TASK DESCRIPTION: The data below should be restated word for word, with every picture omitted.

++++ EXCERPTED RECORDS ++++

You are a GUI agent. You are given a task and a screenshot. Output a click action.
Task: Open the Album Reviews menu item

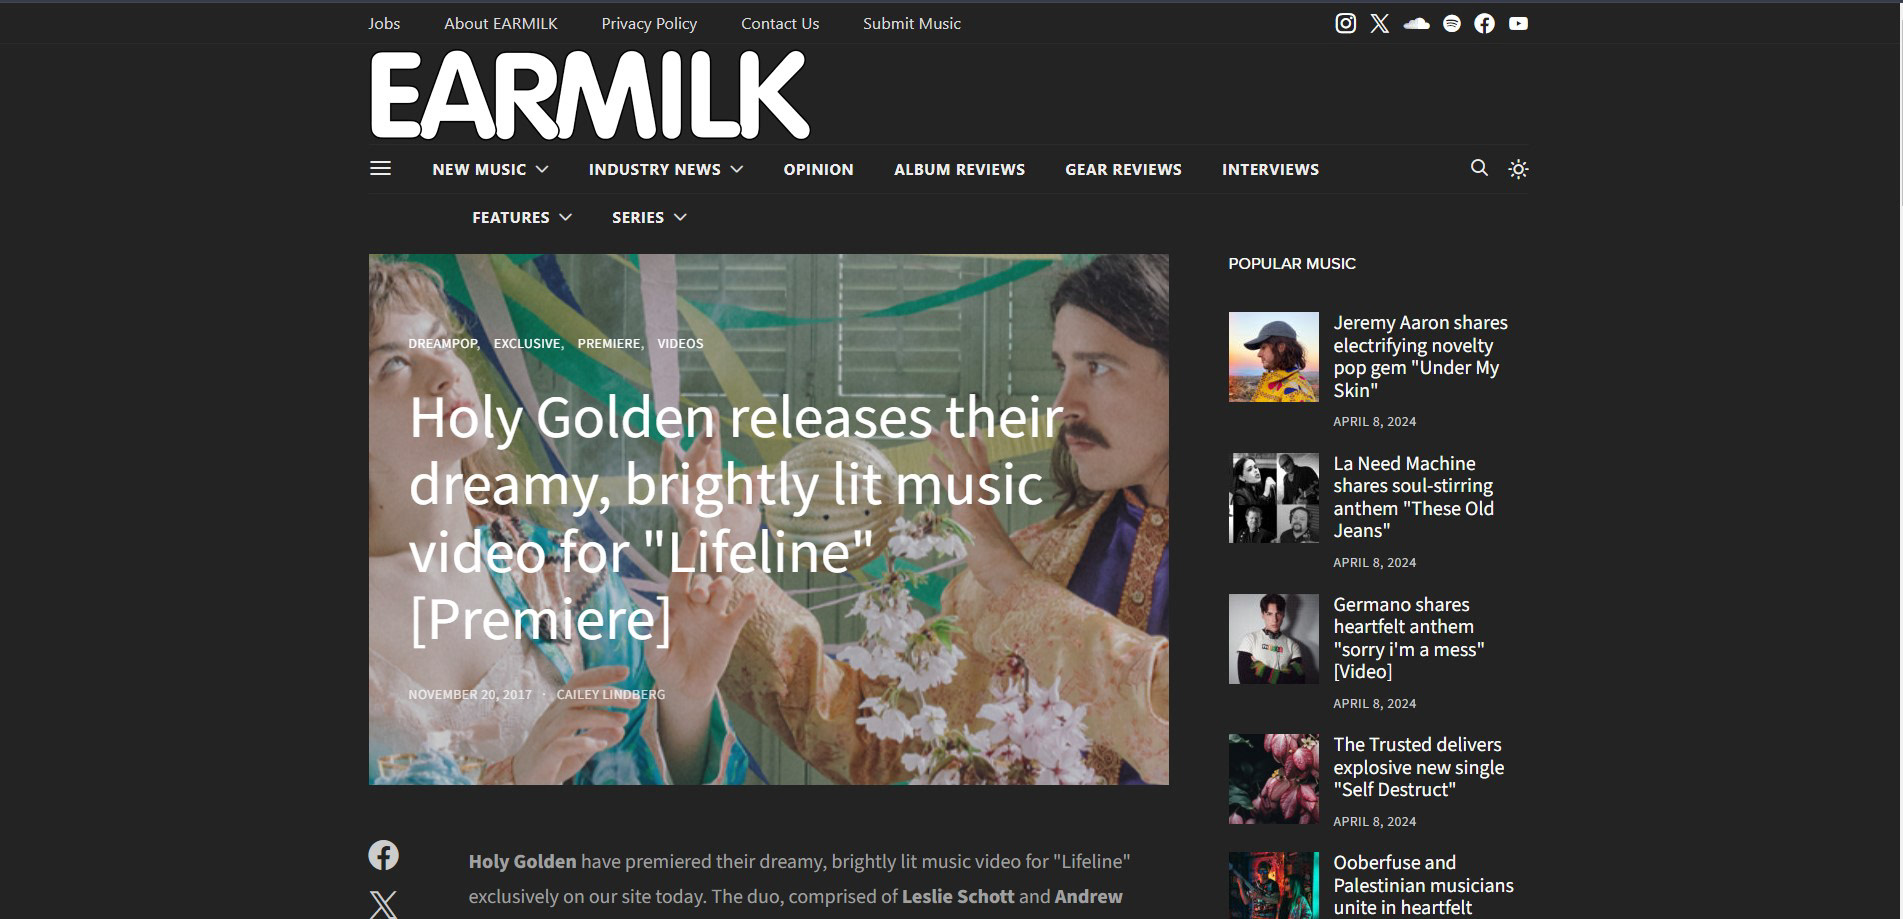coord(959,169)
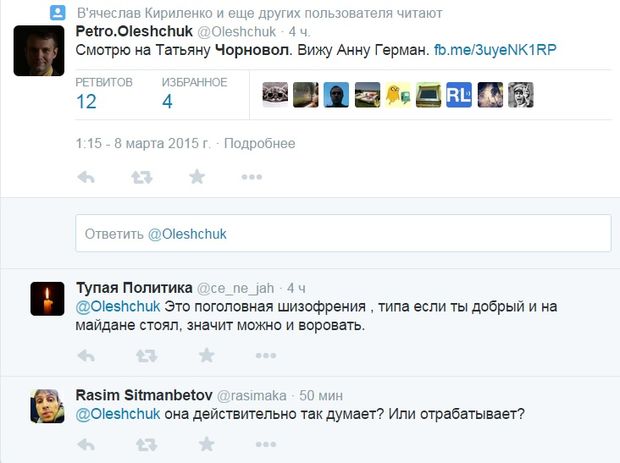The image size is (620, 463).
Task: View the 4 favorites list
Action: click(x=167, y=100)
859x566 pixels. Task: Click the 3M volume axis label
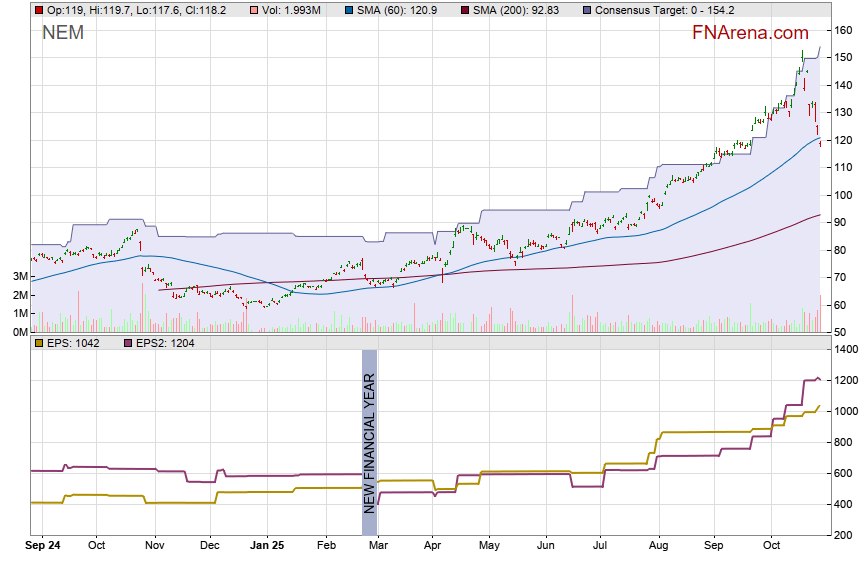20,276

++++

RESULT OF THE TASK:
You are a GUI agent. You are given a task and a screenshot. Output a click action.
Task: Open the Album Reviews menu item

coord(959,169)
The image size is (620, 463).
Task: View the 4 favorites list
Action: click(x=167, y=100)
859x566 pixels. Task: Click the 3M volume axis label
20,276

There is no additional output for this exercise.